Shadrach se ne va con il tratto di aorta che è stato tolto al Khan. Dice a Warhaftig, non che a Warhaftig importi qualcosa, che intende sottoporlo a degli esperimenti; ma cosa potrebbero dirgli degli esperimenti fatti su questo pezzo sbrindellato di tessuto, su questo tubicino disfatto, che lui non sappia già? Lo vuole perché è un pezzo autentico del corpo di Gengis II Mao IV Khan, e Shadrach ha lo spirito del collezionista: questo diventerà un fiore all’occhiello del suo piccolo museo di curiosità mediche. Una reliquia di uno dei pazienti più famosi della storia. Shadrach conosce un aneddoto, probabilmente apocrifo, che racconta come il medico che eseguì l’autopsia sul corpo di Napoleone avesse rimosso il pene imperiale e l’avesse tenuto come souvenir dell’Imperatore, lasciandolo in eredità a un collega che infine lo vendette a un prezzo altissimo, e così via, passando da una collezione medica all’altra, finché non sparì del tutto nel trambusto di qualche guerra del ventesimo secolo. Storie del genere, Shadrach lo sa, sono state raccontate a proposito di pezzi vari del corpo di Hitler, Stalin, George Washington, Caterina di Russia. A Shadrach dispiace di aver raggiunto la sua posizione troppo tardi per raccogliere qualcuno degli organi davvero significativi di Gengis Mao: un rene, per esempio, o un polmone, il fegato, il pancreas; ma erano tutti spariti già molto prima che Shadrach arrivasse sulla scena, gli organi naturali del corpo del Khan, rimossi e sostituiti, in certi casi più di una volta, con organi trapiantati. Shadrach non trova che abbia molto senso conservare nella sua collezione il quarto fegato di Gengis Mao, o l’ottava milza, o il tredicesimo rene; sebbene riconosca che questi inquilini temporanei del Khan sono oggetti personali di Gengis Mao più intimi delle sue pantofole, per esempio, o del suo orologio da polso. Ma preferisce il somatoplasma genuino, e un pezzo di aorta autentica è il meglio che possa trovare in questo momento.
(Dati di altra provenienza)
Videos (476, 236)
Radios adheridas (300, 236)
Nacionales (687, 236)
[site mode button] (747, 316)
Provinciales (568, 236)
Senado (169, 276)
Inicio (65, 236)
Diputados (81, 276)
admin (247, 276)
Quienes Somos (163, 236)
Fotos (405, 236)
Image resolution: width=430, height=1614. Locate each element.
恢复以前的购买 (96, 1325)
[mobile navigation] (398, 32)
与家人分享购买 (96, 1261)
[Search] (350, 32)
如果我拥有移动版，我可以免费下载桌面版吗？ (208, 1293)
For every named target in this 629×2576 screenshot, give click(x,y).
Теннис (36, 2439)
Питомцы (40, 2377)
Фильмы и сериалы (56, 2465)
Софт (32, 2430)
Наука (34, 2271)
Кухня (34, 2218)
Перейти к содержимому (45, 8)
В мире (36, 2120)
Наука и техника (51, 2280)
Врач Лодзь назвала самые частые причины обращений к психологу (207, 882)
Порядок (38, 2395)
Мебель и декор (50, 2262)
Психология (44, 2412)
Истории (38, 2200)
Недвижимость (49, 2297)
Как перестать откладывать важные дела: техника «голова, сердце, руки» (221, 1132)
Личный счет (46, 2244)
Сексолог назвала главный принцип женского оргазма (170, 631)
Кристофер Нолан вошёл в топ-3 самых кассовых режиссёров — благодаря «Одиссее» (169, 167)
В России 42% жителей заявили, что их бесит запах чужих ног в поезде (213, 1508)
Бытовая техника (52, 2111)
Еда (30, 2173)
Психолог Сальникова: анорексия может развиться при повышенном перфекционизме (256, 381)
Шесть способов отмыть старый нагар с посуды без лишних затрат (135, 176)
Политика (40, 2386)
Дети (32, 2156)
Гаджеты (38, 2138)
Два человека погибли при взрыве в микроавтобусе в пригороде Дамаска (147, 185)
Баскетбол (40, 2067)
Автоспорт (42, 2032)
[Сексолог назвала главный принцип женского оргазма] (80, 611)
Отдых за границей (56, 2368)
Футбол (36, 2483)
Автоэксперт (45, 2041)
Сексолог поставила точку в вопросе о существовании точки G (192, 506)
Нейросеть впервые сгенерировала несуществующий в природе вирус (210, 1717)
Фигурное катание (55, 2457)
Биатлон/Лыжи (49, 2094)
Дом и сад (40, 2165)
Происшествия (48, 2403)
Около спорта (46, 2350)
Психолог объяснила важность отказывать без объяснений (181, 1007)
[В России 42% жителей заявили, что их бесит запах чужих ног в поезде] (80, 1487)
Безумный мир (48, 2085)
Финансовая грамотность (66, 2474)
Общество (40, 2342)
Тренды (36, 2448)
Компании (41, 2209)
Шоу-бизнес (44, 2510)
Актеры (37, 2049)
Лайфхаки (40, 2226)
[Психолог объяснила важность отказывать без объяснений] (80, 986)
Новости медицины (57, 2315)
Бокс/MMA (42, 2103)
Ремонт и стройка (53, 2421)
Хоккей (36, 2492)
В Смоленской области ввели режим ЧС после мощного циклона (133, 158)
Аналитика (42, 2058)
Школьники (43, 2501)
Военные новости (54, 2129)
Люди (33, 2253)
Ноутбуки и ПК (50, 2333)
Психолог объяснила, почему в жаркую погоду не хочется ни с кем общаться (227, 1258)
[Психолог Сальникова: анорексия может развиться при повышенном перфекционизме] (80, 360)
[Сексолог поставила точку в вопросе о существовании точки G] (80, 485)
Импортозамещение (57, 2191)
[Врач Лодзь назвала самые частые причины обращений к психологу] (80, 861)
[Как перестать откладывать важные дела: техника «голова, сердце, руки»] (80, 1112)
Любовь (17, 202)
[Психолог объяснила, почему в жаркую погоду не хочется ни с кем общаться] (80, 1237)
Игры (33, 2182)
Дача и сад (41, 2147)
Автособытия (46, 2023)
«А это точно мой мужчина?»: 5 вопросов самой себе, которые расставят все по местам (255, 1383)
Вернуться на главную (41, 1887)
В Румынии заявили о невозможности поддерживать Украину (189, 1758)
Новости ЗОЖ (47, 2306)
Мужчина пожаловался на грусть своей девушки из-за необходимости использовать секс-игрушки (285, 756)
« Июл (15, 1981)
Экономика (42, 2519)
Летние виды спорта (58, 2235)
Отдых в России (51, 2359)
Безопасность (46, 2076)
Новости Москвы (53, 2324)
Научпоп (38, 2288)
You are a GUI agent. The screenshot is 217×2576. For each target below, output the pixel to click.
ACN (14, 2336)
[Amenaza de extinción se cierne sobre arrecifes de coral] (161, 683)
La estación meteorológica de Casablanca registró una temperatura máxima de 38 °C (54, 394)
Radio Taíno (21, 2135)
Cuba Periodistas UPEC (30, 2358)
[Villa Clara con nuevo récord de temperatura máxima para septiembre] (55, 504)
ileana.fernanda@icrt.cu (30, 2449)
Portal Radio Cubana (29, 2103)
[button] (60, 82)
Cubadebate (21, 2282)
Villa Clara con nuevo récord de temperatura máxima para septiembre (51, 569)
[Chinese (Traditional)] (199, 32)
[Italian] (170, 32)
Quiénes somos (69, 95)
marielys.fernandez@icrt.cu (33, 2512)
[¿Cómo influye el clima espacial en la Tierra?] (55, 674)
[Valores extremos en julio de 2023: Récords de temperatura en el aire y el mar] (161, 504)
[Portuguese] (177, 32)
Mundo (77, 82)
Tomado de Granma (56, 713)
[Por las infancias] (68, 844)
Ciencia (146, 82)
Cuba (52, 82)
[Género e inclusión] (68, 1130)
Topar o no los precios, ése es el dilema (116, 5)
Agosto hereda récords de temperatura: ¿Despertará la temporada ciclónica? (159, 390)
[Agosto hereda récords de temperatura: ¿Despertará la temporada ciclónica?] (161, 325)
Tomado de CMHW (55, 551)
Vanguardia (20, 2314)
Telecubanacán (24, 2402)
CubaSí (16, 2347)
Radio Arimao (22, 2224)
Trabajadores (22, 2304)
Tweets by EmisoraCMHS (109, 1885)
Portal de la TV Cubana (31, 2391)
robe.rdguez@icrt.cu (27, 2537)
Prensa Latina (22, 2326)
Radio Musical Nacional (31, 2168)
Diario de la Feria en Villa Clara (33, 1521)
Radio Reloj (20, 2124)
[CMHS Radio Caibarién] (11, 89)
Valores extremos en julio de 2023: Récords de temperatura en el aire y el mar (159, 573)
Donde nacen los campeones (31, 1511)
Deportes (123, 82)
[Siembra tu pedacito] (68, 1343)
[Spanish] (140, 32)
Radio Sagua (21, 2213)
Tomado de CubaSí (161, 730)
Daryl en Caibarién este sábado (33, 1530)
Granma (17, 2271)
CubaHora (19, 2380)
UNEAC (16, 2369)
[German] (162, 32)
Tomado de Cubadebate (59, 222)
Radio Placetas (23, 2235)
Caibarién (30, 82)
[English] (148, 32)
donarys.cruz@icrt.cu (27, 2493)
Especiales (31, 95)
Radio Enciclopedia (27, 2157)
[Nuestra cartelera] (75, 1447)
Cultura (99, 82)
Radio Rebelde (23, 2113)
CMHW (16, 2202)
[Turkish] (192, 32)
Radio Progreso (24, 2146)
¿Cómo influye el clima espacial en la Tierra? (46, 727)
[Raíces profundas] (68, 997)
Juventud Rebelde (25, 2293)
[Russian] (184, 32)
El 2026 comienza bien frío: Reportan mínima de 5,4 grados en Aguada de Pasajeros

C’è l’aneurisma, grosso e maturo, pronto a scoppiare. Ancora qualche giorno e avrebbe potuto cedere, puf!, e niente più Gengis Mao. Il Presidente e Mangu, ora di sabato, avrebbero potuto condividere lo stesso funerale, se Shadrach non avesse avvertito degli strani ticchettii nei sensori del sistema circolatorio, o non ne avesse correttamente decifrato l’importanza. Dunque ho salvato la vita al Khan, non per la prima volta, ed eccolo una volta ancora riportato a una salute perfetta. Benissimo. Benissimo. Che possa vivere cinquecento anni, e che io resti per sempre il suo medico personale!